BPOs provide back-office services, such as accounting, payroll management, bill payment, human resource management, and information technology services; and front-office services, such as customer services through call centres, and include technical support, sales and marketing. It is said that companies contracting these services want to focus on their core competencies and to improve their efficiency, wider reach, round-the-clock coverage, and profitability.
Foreign-based BPOs are attracted to developing countries, such as those in the Caribbean, because labour is available due to high unemployment, especially among the youth, lower labour cost in terms of wages, more flexible labour laws, government incentives offered, proximity to the USA and Canada, and, in CARICOM, proficiency in English and other languages – Spanish, French, and Dutch.
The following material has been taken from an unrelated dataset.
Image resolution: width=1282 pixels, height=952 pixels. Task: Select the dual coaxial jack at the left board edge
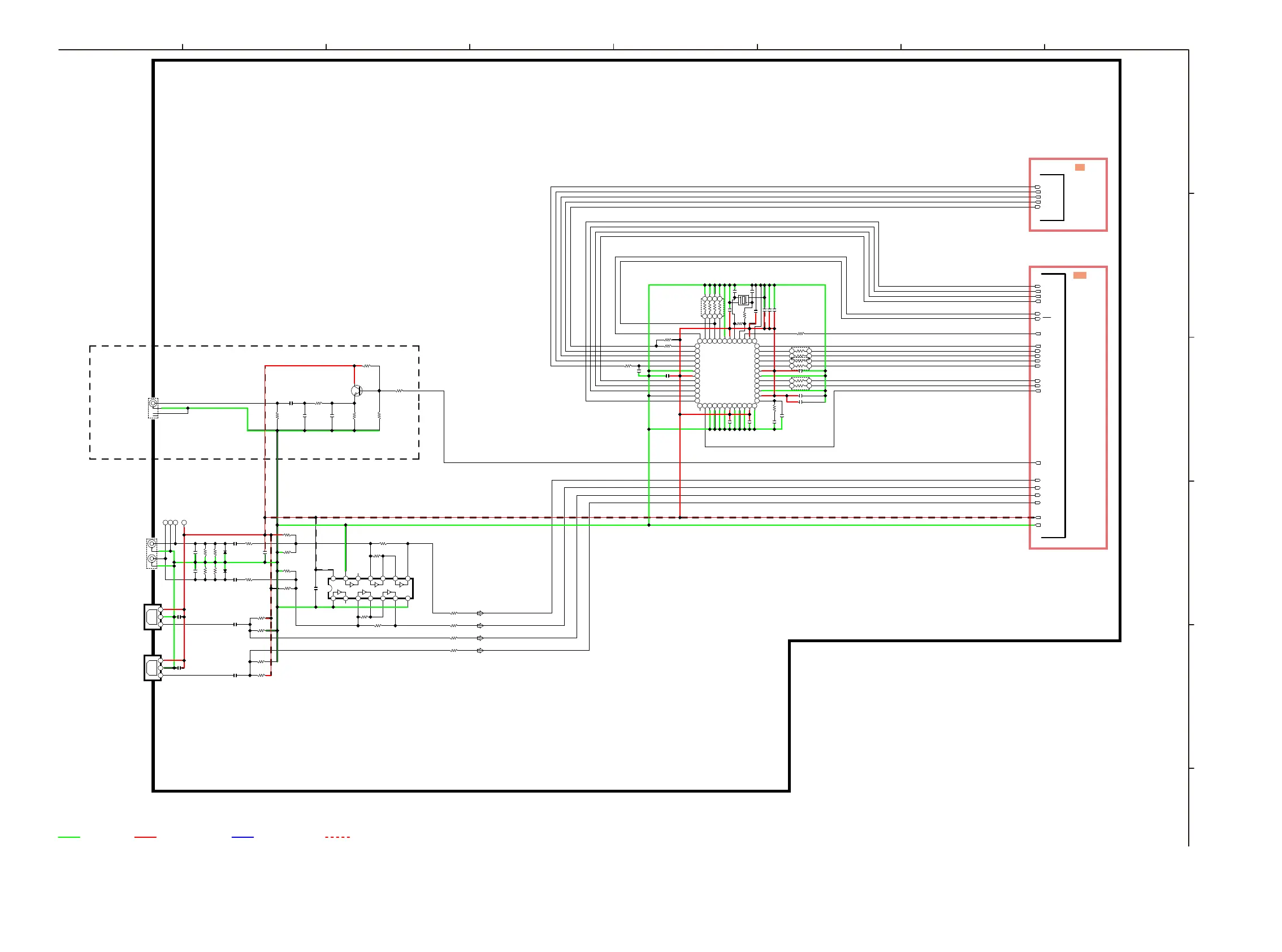coord(151,553)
RESILIENT CALL CENTRE MARKETS
One investment promotion site states that countries in the Caribbean offer resilient call centre and BPO markets; British-based education systems; multiple languages, with English spoken in most countries; geographic proximity with North America in similar time zone; 40-60 per cent cost savings, compared to US-based centres; centralised in-country locations for call centres; and compliance with international standards.
I note that several CARICOM countries – Belize, Jamaica, Guyana, and Trinidad and Tobago – as part of their diversification strategy, are aiming to expand the number of BPOs operating in their countries and the value-added services provided. In their promotional materials, they place emphasis on their youthful population, high level of education, and language proficiency, especially in English and Spanish. This is particularly so in Belize and Trinidad and Tobago. I note that the Dominican Republic, also a Caribbean destination for BPOs, promotes its ability to offer services in both Spanish and English.
It seems that English and French are languages required to be taught in their schools. I am seeing that in 2019, the Dominican Republic was ranked sixth for overall English proficiency in Latin America by the international organisation, Education First.
It is interesting that, in at least one CARICOM country, in language, there are those actively promoting their Creole as the first language, English as the second, and Spanish not at all. In fact, on a radio programme recently, I heard English described as ‘the language of the oppressor’. That may have been so, but English is now the global language of business and commerce. The Caribbean Secondary Education Certificate (CSEC) passes in English, for some countries, are also not what would be desired.
Therefore, if we are promoting ourselves to investors as a country whose official language is English, then greater effort should be directed towards ensuring that the claim is accurate. One would also think that emphasis would be placed on learning Spanish, given our proximity to the majority Spanish-speaking countries in Latin America and the Caribbean. These countries are emphasizing learning English, and are also competing for BPO and other jobs.
THE GAINS FROM BPOS
Clearly, there must be benefits from BPOs for CARICOM countries or so many would not be seeking to attract these investors. The International Trade Centre (ITC) pointed to job creation as the promise of BPOs. It seems over 100,000 persons are now employed in BPOs throughout the Caribbean, including in the Dominican Republic. 40,000 are employed in Jamaica, with the long-term goal to have 70,000. Trinidad and Tobago wants to move up to 5,000. So BPOs on location contribute to the Gross Domestic Product (GDP) through employment (wages), payment of lease/rent and utilities for accommodation, and purchase of local goods and other services. While tax revenues may be earned, governments also provide tax concessions to BPOs, which tend to operate within and/or under laws related to special economic zones.
BPOs also earn foreign exchange for the countries in which they operate. It is not clear to me, however, what percentage of foreign exchange earned by foreign-based BPOs flows into, and is retained in, the host countries. If the BPO is locally owned, then foreign exchange is earned from payments for contracted services. In addition, we ought to consider the foreign exchange outflow as the company may also import goods and services, and repatriate income. This needs further study, it would seem.
We need to recognise that as we seek to grow the BPO sector to create jobs and address unemployment in the Caribbean, we should consider not only the positives, but the negatives as well.